Two of our goals for this season are to bring more Arabic work, and continue to introduce contemporary dance in a place where it’s been fairly rare. Badke, a Palestinian-Belgian collaboration that mixes dabke, the popular social dance, with contemporary dance, hip-hop, capoeira, and circus, speaks to the way that NYUAD brings Arabic culture into dialogue with so many other cultural traditions. The piece is almost relentlessly high energy, with joyous pure dance sections, along with evocations of life under occupation. Each of the dancers brings their individual personality to the powerful ensemble piece. And for those inspired to move, we’ll follow the Thursday night performance with a participatory dabke dance party to a soundtrack selected by members of the Badke company themselves.

September 21-22

Zahed Sultan / DJ Dolores

So much of the conversation about culture in the UAE has to do with reconciling ideas of heritage and modernity. The two electronic artists sharing this bill each explore these ideas in their own way, as we transform the Black Box into a dance club.

Zahed Sultan, from Kuwait, is a producer and musician, a curator of digital art festivals, and a social entrepreneur.

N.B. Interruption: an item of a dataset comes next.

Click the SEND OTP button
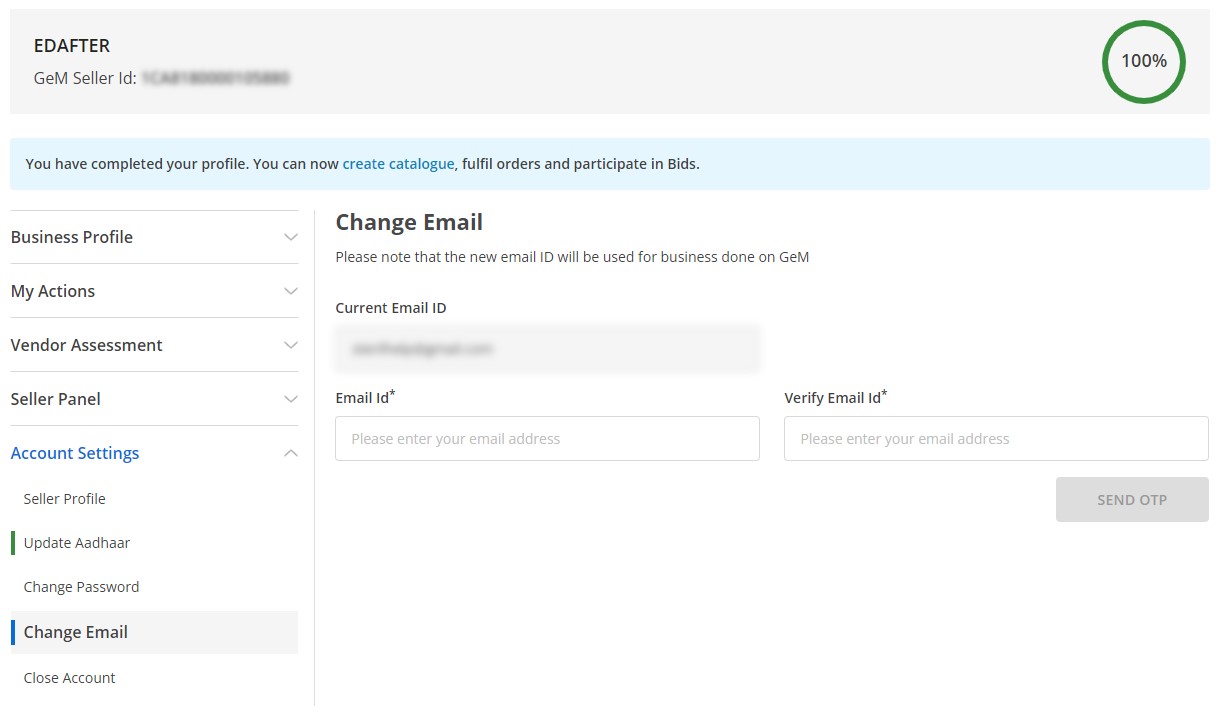This screenshot has height=706, width=1222. (1132, 499)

His project Resonance (the second time that word appears in a show title this season) will bring together an international band of musicians and a hip-hop contortionist dancer, in an immersive multi-media presentation that draws from his connections to the visual arts world.

DJ Dolores is one of the stars of the manguebeat scene of Northeast Brazil, an artistic movement which has deeply affected my own interest in how hyperlocal and global influences can co-exist without diluting each other. In his first UAE performance, following a performance at the closing ceremonies of the summer Olympics in Rio, DJ Dolores reunites his first band Orchestra Santa Massa, which draws heavily from regional folk music as well as experimental breakbeats and dub, and adds frevo (the soundtrack of Carnival in their region) sax virtuoso Maestre Spok.

September 22

Art Gallery Grand Opening! Invisible Threads: Technology and its Discontents

The information age has given us modes and means of communication unrivaled in history, ranging from smartphones and social media to electronic financial and other transactions. Yet these same tools also generate anxiety about a user’s exposure via these modes, whether to risk of hackers or from technology’s effect on our environment.

This exhibition explores the tensions that emerge in our everyday relationships with technology, looking at such issues as isolation vs. connectedness, and privacy vs. social media.